Task statement:
Answer with one number: the count of lines in this material that hold the word "dimensions".

Source data:
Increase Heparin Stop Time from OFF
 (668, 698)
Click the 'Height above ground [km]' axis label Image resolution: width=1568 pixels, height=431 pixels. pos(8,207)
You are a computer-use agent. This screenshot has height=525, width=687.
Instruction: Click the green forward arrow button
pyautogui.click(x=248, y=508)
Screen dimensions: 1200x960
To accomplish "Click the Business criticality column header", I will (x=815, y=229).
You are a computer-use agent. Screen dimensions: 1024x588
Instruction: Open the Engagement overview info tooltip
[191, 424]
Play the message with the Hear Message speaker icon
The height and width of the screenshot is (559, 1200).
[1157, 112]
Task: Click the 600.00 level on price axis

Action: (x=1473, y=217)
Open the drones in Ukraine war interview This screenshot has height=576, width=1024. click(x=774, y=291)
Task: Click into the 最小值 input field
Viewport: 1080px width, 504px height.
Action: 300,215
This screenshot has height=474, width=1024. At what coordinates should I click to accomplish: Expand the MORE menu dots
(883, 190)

Reply:
2